Present every line of the records below as a Markdown table with the columns Row and Line, numbering the rows in order and leaving out blank lines.

#### PROVIDED ENTRIES ####

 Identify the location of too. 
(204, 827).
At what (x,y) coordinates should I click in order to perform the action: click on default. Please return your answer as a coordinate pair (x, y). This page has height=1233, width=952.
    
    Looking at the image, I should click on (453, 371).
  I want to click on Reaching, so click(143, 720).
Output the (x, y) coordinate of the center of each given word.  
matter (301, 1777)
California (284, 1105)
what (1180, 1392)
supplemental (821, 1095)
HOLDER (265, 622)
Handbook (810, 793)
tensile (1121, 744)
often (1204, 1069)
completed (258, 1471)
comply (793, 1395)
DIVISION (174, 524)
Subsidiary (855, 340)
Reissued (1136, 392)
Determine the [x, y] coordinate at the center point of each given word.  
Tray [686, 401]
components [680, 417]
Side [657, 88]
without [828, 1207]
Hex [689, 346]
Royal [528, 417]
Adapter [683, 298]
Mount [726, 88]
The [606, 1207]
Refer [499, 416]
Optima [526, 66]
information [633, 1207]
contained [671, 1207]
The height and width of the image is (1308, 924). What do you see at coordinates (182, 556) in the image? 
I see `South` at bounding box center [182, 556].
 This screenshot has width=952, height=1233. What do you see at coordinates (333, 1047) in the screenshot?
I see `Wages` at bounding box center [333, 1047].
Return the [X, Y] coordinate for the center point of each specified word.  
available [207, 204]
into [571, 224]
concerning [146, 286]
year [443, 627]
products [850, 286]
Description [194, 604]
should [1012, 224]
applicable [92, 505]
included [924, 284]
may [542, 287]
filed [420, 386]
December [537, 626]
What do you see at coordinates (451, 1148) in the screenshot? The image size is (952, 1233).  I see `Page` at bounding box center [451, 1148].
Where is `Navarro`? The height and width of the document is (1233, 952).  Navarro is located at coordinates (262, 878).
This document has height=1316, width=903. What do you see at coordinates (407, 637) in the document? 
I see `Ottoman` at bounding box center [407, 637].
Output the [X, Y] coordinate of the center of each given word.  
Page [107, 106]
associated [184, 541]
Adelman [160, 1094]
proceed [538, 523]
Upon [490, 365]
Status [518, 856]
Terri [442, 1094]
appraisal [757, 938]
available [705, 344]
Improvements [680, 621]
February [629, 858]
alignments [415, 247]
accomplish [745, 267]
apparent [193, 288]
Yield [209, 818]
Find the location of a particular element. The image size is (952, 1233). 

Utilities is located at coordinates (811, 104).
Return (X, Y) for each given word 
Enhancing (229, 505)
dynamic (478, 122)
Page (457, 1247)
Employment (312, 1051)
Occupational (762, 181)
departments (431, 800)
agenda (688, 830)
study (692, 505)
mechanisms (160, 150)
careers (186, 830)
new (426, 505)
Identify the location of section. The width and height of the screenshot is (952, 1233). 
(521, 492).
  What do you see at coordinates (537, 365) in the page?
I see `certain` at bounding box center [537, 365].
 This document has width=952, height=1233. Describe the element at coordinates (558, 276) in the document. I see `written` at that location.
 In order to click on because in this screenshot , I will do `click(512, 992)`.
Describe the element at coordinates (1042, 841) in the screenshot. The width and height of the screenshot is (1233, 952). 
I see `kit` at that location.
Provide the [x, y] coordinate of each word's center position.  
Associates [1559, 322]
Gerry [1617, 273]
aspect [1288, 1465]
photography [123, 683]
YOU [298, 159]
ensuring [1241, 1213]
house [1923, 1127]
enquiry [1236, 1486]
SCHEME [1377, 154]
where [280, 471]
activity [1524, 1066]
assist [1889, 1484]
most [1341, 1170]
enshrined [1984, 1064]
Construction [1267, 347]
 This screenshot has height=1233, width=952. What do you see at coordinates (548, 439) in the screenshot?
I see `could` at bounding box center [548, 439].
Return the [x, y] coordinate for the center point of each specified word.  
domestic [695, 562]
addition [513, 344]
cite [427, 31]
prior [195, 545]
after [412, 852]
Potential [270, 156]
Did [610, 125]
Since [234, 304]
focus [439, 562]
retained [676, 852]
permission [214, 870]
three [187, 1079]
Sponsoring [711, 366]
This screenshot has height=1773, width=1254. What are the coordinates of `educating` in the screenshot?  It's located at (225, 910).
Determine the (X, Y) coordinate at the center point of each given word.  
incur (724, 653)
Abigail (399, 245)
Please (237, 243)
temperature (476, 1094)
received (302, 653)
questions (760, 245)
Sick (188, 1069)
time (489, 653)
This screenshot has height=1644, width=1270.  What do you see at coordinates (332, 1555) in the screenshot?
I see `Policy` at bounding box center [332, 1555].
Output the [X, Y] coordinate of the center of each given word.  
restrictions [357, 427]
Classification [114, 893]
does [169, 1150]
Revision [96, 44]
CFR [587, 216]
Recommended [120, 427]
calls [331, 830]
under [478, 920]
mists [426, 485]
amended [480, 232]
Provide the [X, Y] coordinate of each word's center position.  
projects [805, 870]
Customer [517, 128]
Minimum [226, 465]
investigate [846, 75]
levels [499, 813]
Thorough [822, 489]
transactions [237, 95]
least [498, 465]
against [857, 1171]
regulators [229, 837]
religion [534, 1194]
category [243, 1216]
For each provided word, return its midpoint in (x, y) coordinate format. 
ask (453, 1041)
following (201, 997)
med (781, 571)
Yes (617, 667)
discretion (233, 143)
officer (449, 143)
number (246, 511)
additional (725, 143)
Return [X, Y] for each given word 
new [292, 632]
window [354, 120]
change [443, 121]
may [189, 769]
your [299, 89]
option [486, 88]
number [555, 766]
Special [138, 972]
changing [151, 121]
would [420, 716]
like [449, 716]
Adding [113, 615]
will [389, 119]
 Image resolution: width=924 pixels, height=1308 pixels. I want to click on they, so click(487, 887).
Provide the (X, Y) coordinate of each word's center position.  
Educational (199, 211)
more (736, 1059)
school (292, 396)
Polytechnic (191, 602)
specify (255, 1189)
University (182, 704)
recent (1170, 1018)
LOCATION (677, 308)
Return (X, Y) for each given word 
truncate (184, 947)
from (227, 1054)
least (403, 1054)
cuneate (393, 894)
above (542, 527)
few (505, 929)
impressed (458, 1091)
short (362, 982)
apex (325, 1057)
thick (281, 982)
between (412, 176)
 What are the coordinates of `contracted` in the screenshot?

####

#### [EXERCISE ANSWER]
| Row | Line |
|---|---|
| 1 |  Identify the location of too.  |
| 2 | (204, 827). |
| 3 | At what (x,y) coordinates should I click in order to perform the action: click on default. Please return your answer as a coordinate pair (x, y). This page has height=1233, width=952. |
| 4 |     Looking at the image, I should click on (453, 371). |
| 5 |   I want to click on Reaching, so click(143, 720). |
| 6 | Output the (x, y) coordinate of the center of each given word.   |
| 7 | matter (301, 1777) |
| 8 | California (284, 1105) |
| 9 | what (1180, 1392) |
| 10 | supplemental (821, 1095) |
| 11 | HOLDER (265, 622) |
| 12 | Handbook (810, 793) |
| 13 | tensile (1121, 744) |
| 14 | often (1204, 1069) |
| 15 | completed (258, 1471) |
| 16 | comply (793, 1395) |
| 17 | DIVISION (174, 524) |
| 18 | Subsidiary (855, 340) |
| 19 | Reissued (1136, 392) |
| 20 | Determine the [x, y] coordinate at the center point of each given word.   |
| 21 | Tray [686, 401] |
| 22 | components [680, 417] |
| 23 | Side [657, 88] |
| 24 | without [828, 1207] |
| 25 | Hex [689, 346] |
| 26 | Royal [528, 417] |
| 27 | Adapter [683, 298] |
| 28 | Mount [726, 88] |
| 29 | The [606, 1207] |
| 30 | Refer [499, 416] |
| 31 | Optima [526, 66] |
| 32 | information [633, 1207] |
| 33 | contained [671, 1207] |
| 34 | The height and width of the image is (1308, 924). What do you see at coordinates (182, 556) in the image?  |
| 35 | I see `South` at bounding box center [182, 556]. |
| 36 |  This screenshot has width=952, height=1233. What do you see at coordinates (333, 1047) in the screenshot? |
| 37 | I see `Wages` at bounding box center [333, 1047]. |
| 38 | Return the [X, Y] coordinate for the center point of each specified word.   |
| 39 | available [207, 204] |
| 40 | into [571, 224] |
| 41 | concerning [146, 286] |
| 42 | year [443, 627] |
| 43 | products [850, 286] |
| 44 | Description [194, 604] |
| 45 | should [1012, 224] |
| 46 | applicable [92, 505] |
| 47 | included [924, 284] |
| 48 | may [542, 287] |
| 49 | filed [420, 386] |
| 50 | December [537, 626] |
| 51 | What do you see at coordinates (451, 1148) in the screenshot? The image size is (952, 1233).  I see `Page` at bounding box center [451, 1148]. |
| 52 | Where is `Navarro`? The height and width of the document is (1233, 952).  Navarro is located at coordinates (262, 878). |
| 53 | This document has height=1316, width=903. What do you see at coordinates (407, 637) in the document?  |
| 54 | I see `Ottoman` at bounding box center [407, 637]. |
| 55 | Output the [X, Y] coordinate of the center of each given word.   |
| 56 | Page [107, 106] |
| 57 | associated [184, 541] |
| 58 | Adelman [160, 1094] |
| 59 | proceed [538, 523] |
| 60 | Upon [490, 365] |
| 61 | Status [518, 856] |
| 62 | Terri [442, 1094] |
| 63 | appraisal [757, 938] |
| 64 | available [705, 344] |
| 65 | Improvements [680, 621] |
| 66 | February [629, 858] |
| 67 | alignments [415, 247] |
| 68 | accomplish [745, 267] |
| 69 | apparent [193, 288] |
| 70 | Yield [209, 818] |
| 71 | Find the location of a particular element. The image size is (952, 1233).  |
| 72 | Utilities is located at coordinates (811, 104). |
| 73 | Return (X, Y) for each given word  |
| 74 | Enhancing (229, 505) |
| 75 | dynamic (478, 122) |
| 76 | Page (457, 1247) |
| 77 | Employment (312, 1051) |
| 78 | Occupational (762, 181) |
| 79 | departments (431, 800) |
| 80 | agenda (688, 830) |
| 81 | study (692, 505) |
| 82 | mechanisms (160, 150) |
| 83 | careers (186, 830) |
| 84 | new (426, 505) |
| 85 | Identify the location of section. The width and height of the screenshot is (952, 1233).  |
| 86 | (521, 492). |
| 87 |   What do you see at coordinates (537, 365) in the page? |
| 88 | I see `certain` at bounding box center [537, 365]. |
| 89 |  This document has width=952, height=1233. Describe the element at coordinates (558, 276) in the document. I see `written` at that location. |
| 90 |  In order to click on because in this screenshot , I will do `click(512, 992)`. |
| 91 | Describe the element at coordinates (1042, 841) in the screenshot. The width and height of the screenshot is (1233, 952).  |
| 92 | I see `kit` at that location. |
| 93 | Provide the [x, y] coordinate of each word's center position.   |
| 94 | Associates [1559, 322] |
| 95 | Gerry [1617, 273] |
| 96 | aspect [1288, 1465] |
| 97 | photography [123, 683] |
| 98 | YOU [298, 159] |
| 99 | ensuring [1241, 1213] |
| 100 | house [1923, 1127] |
| 101 | enquiry [1236, 1486] |
| 102 | SCHEME [1377, 154] |
| 103 | where [280, 471] |
| 104 | activity [1524, 1066] |
| 105 | assist [1889, 1484] |
| 106 | most [1341, 1170] |
| 107 | enshrined [1984, 1064] |
| 108 | Construction [1267, 347] |
| 109 |  This screenshot has height=1233, width=952. What do you see at coordinates (548, 439) in the screenshot? |
| 110 | I see `could` at bounding box center [548, 439]. |
| 111 | Return the [x, y] coordinate for the center point of each specified word.   |
| 112 | domestic [695, 562] |
| 113 | addition [513, 344] |
| 114 | cite [427, 31] |
| 115 | prior [195, 545] |
| 116 | after [412, 852] |
| 117 | Potential [270, 156] |
| 118 | Did [610, 125] |
| 119 | Since [234, 304] |
| 120 | focus [439, 562] |
| 121 | retained [676, 852] |
| 122 | permission [214, 870] |
| 123 | three [187, 1079] |
| 124 | Sponsoring [711, 366] |
| 125 | This screenshot has height=1773, width=1254. What are the coordinates of `educating` in the screenshot?  It's located at (225, 910). |
| 126 | Determine the (X, Y) coordinate at the center point of each given word.   |
| 127 | incur (724, 653) |
| 128 | Abigail (399, 245) |
| 129 | Please (237, 243) |
| 130 | temperature (476, 1094) |
| 131 | received (302, 653) |
| 132 | questions (760, 245) |
| 133 | Sick (188, 1069) |
| 134 | time (489, 653) |
| 135 | This screenshot has height=1644, width=1270.  What do you see at coordinates (332, 1555) in the screenshot? |
| 136 | I see `Policy` at bounding box center [332, 1555]. |
| 137 | Output the [X, Y] coordinate of the center of each given word.   |
| 138 | restrictions [357, 427] |
| 139 | Classification [114, 893] |
| 140 | does [169, 1150] |
| 141 | Revision [96, 44] |
| 142 | CFR [587, 216] |
| 143 | Recommended [120, 427] |
| 144 | calls [331, 830] |
| 145 | under [478, 920] |
| 146 | mists [426, 485] |
| 147 | amended [480, 232] |
| 148 | Provide the [X, Y] coordinate of each word's center position.   |
| 149 | projects [805, 870] |
| 150 | Customer [517, 128] |
| 151 | Minimum [226, 465] |
| 152 | investigate [846, 75] |
| 153 | levels [499, 813] |
| 154 | Thorough [822, 489] |
| 155 | transactions [237, 95] |
| 156 | least [498, 465] |
| 157 | against [857, 1171] |
| 158 | regulators [229, 837] |
| 159 | religion [534, 1194] |
| 160 | category [243, 1216] |
| 161 | For each provided word, return its midpoint in (x, y) coordinate format.  |
| 162 | ask (453, 1041) |
| 163 | following (201, 997) |
| 164 | med (781, 571) |
| 165 | Yes (617, 667) |
| 166 | discretion (233, 143) |
| 167 | officer (449, 143) |
| 168 | number (246, 511) |
| 169 | additional (725, 143) |
| 170 | Return [X, Y] for each given word  |
| 171 | new [292, 632] |
| 172 | window [354, 120] |
| 173 | change [443, 121] |
| 174 | may [189, 769] |
| 175 | your [299, 89] |
| 176 | option [486, 88] |
| 177 | number [555, 766] |
| 178 | Special [138, 972] |
| 179 | changing [151, 121] |
| 180 | would [420, 716] |
| 181 | like [449, 716] |
| 182 | Adding [113, 615] |
| 183 | will [389, 119] |
| 184 |  Image resolution: width=924 pixels, height=1308 pixels. I want to click on they, so click(487, 887). |
| 185 | Provide the (X, Y) coordinate of each word's center position.   |
| 186 | Educational (199, 211) |
| 187 | more (736, 1059) |
| 188 | school (292, 396) |
| 189 | Polytechnic (191, 602) |
| 190 | specify (255, 1189) |
| 191 | University (182, 704) |
| 192 | recent (1170, 1018) |
| 193 | LOCATION (677, 308) |
| 194 | Return (X, Y) for each given word  |
| 195 | truncate (184, 947) |
| 196 | from (227, 1054) |
| 197 | least (403, 1054) |
| 198 | cuneate (393, 894) |
| 199 | above (542, 527) |
| 200 | few (505, 929) |
| 201 | impressed (458, 1091) |
| 202 | short (362, 982) |
| 203 | apex (325, 1057) |
| 204 | thick (281, 982) |
| 205 | between (412, 176) |
| 206 |  What are the coordinates of `contracted` in the screenshot? |